::: EXTRACTED ENTRIES

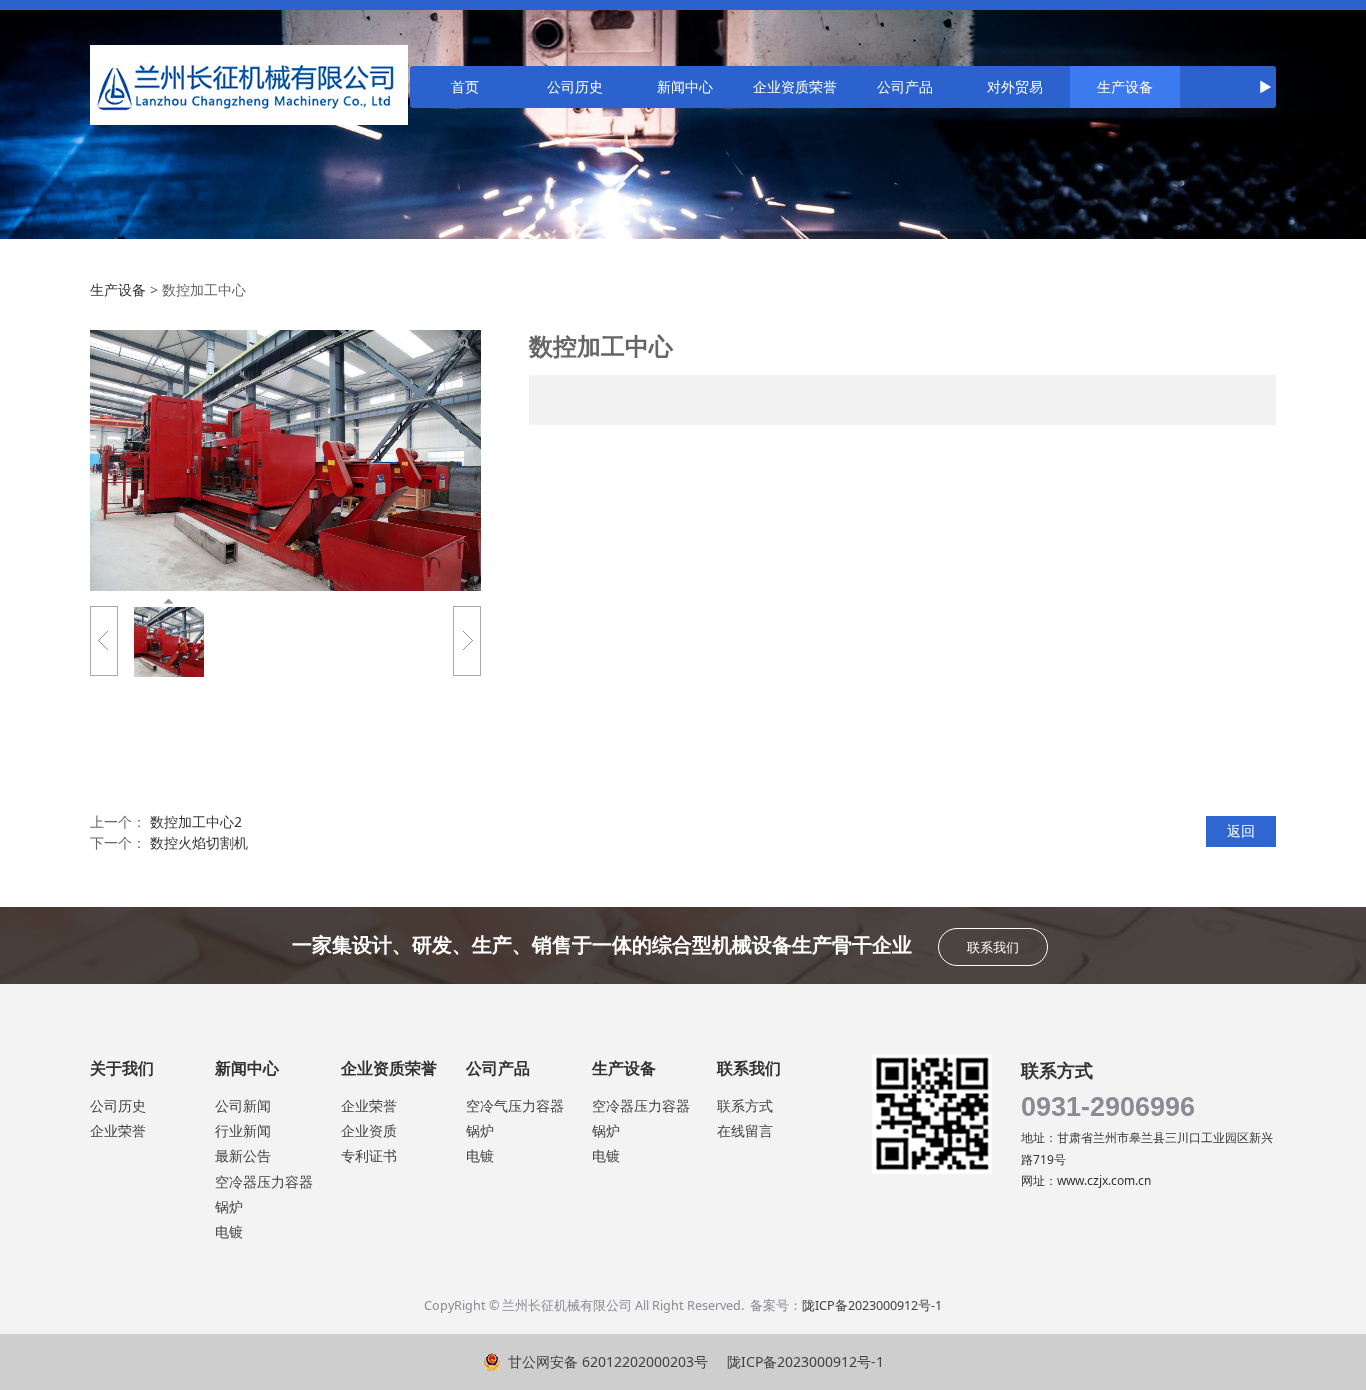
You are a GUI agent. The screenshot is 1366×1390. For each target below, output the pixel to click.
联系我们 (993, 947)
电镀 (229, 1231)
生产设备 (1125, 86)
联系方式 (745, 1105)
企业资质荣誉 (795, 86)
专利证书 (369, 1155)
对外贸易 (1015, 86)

::::::
::: EXTRACTED ENTRIES

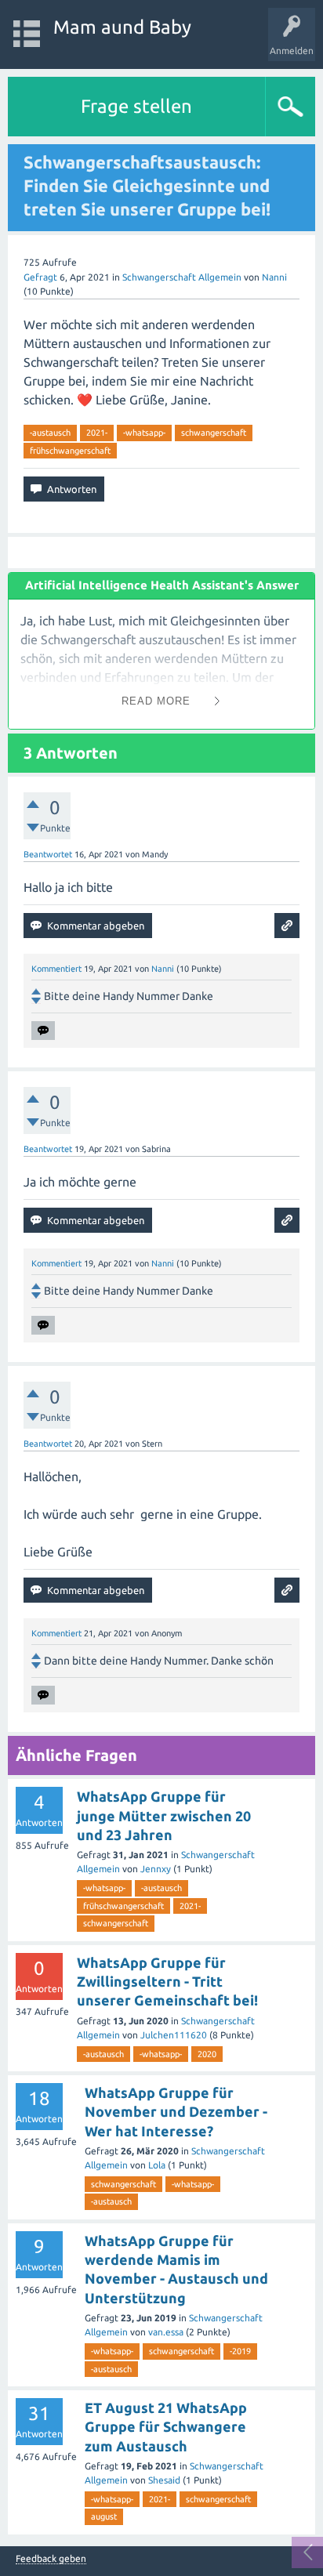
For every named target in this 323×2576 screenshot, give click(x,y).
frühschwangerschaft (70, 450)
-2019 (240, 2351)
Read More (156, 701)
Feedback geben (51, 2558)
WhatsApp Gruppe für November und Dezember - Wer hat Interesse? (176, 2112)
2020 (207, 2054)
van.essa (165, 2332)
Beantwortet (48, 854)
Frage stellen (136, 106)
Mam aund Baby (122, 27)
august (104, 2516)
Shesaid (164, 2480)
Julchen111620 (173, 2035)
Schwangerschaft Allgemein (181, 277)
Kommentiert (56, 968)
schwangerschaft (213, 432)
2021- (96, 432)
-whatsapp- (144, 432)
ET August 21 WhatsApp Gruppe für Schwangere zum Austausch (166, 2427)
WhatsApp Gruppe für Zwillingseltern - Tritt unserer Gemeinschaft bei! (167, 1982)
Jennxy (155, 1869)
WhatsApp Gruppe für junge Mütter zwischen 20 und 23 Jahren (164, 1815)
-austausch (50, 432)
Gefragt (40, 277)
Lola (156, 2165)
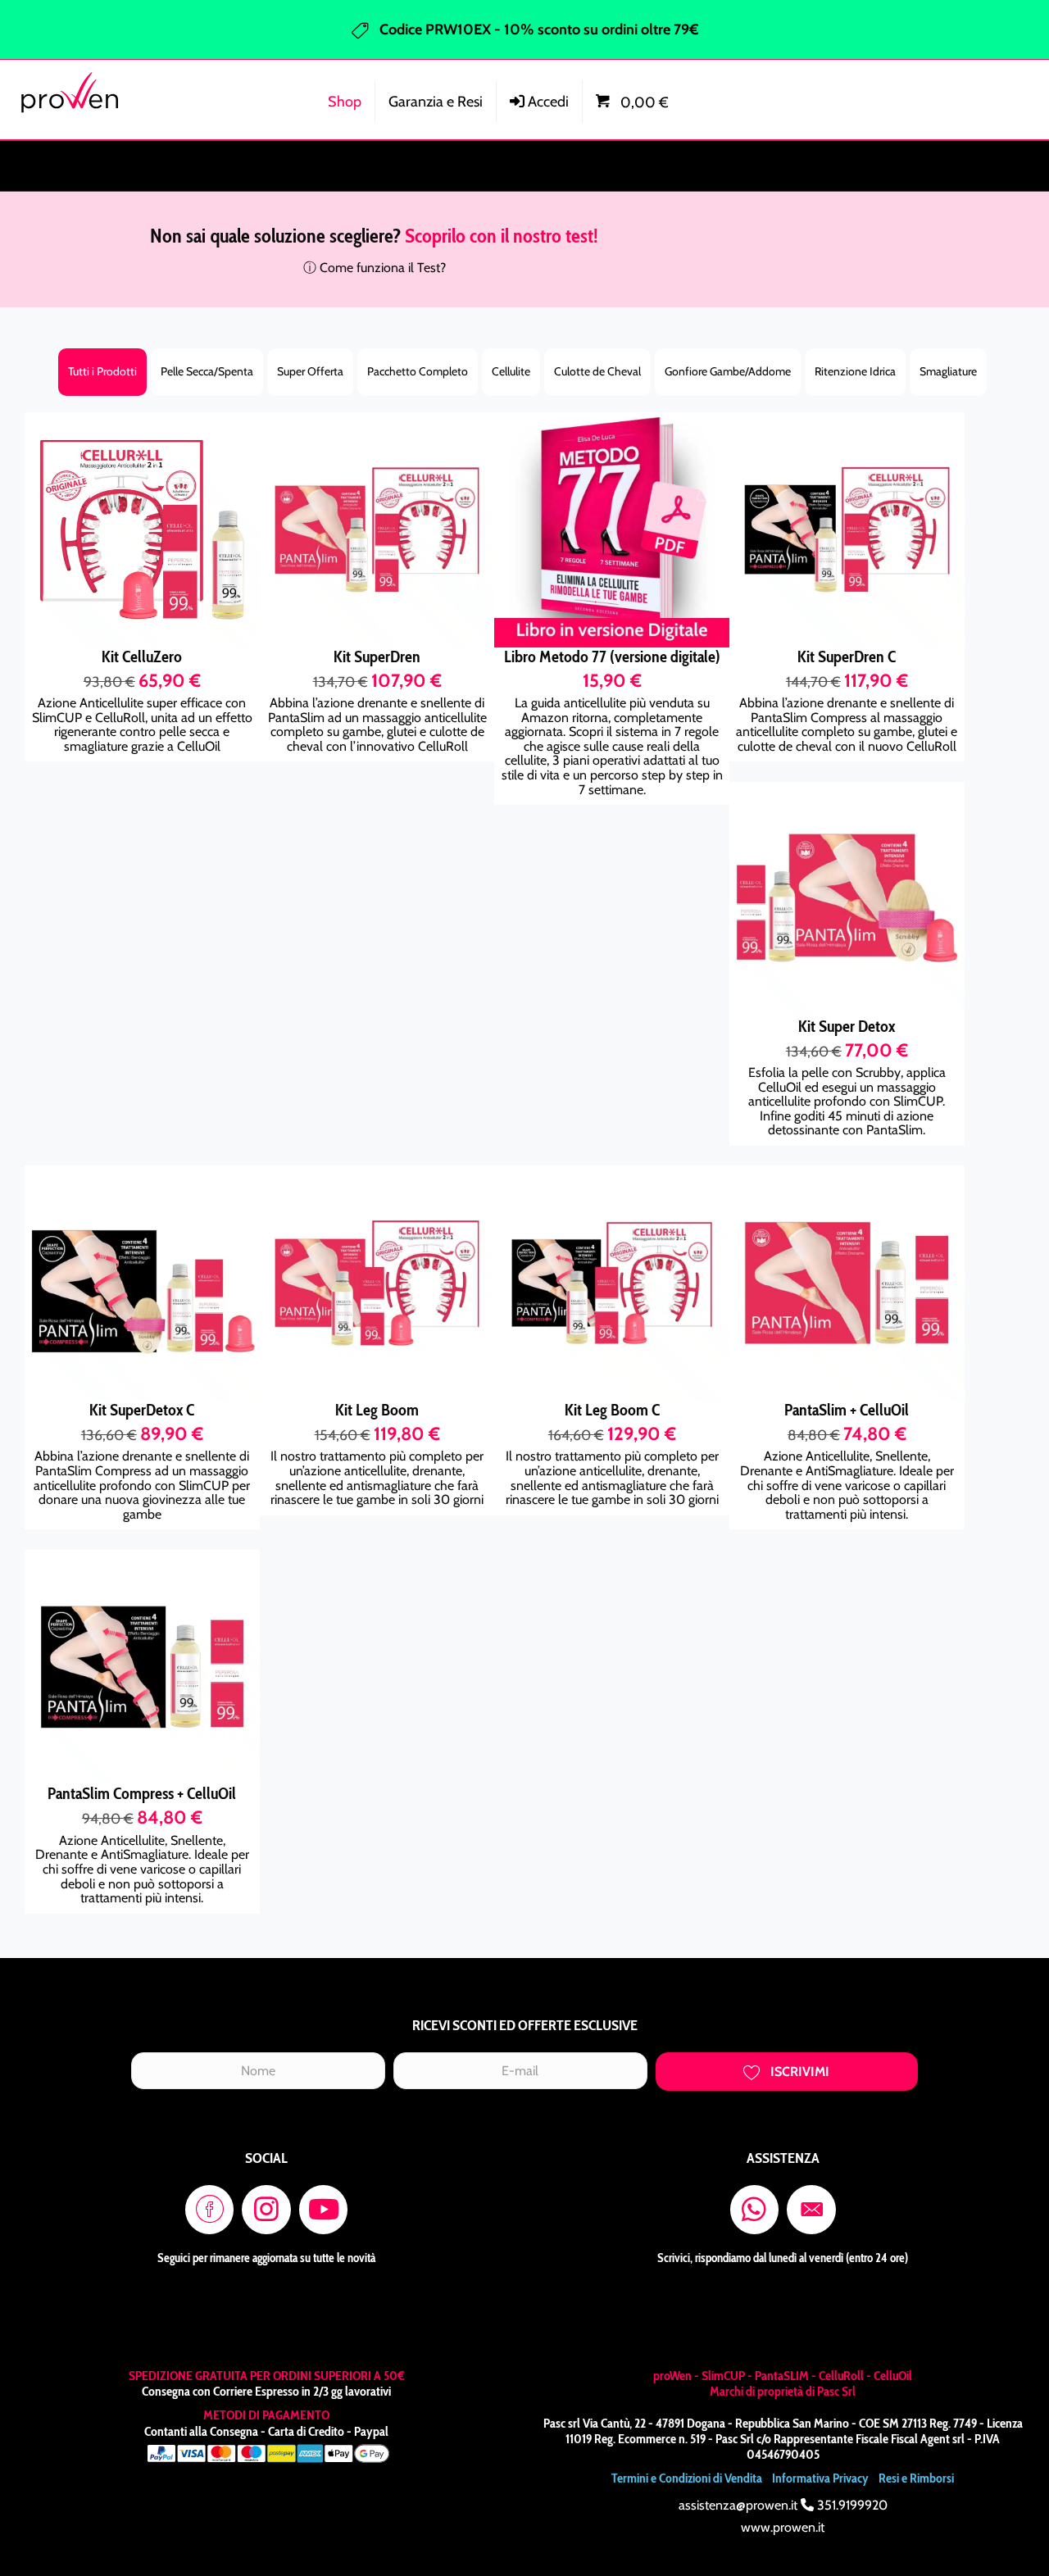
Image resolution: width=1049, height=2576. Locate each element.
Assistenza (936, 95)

::::::

WHAT YOU SHOULD DO:
Taking the material above, give again exactly the lines from the one holding "Schwangerschaft Allgemein (181, 277)" through the one holding "Assistenza (936, 95)", with both ends and without pictures.

YOUR RESPONSE:
Schwangerschaft Allgemein (181, 277)
Kommentiert (56, 968)
schwangerschaft (213, 432)
2021- (96, 432)
-whatsapp- (144, 432)
ET August 21 WhatsApp Gruppe für Schwangere zum Austausch (166, 2427)
WhatsApp Gruppe für Zwillingseltern - Tritt unserer Gemeinschaft bei! (167, 1982)
Jennxy (155, 1869)
WhatsApp Gruppe für junge Mütter zwischen 20 und 23 Jahren (164, 1815)
-austausch (50, 432)
Gefragt (40, 277)
Lola (156, 2165)
Image resolution: width=1049, height=2576. Locate each element.
Assistenza (936, 95)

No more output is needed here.